— Directions for this task —
Could you repeat all of the entries exactly, leaving out any pictures?

[Available data Boundary: Start]

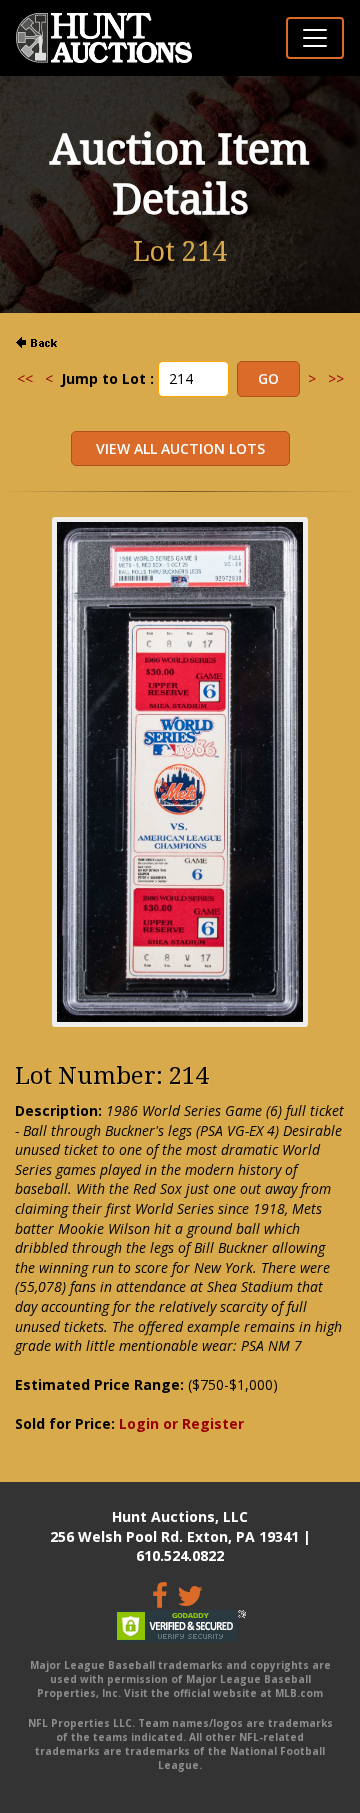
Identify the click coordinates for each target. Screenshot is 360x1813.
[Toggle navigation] (315, 38)
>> (336, 378)
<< (25, 378)
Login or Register (181, 1423)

[Available data Boundary: End]

— Solved problem —
Identify the click coordinates for each target. Screenshot is 360x1813.
[Toggle navigation] (315, 38)
>> (336, 378)
<< (25, 378)
Login or Register (181, 1423)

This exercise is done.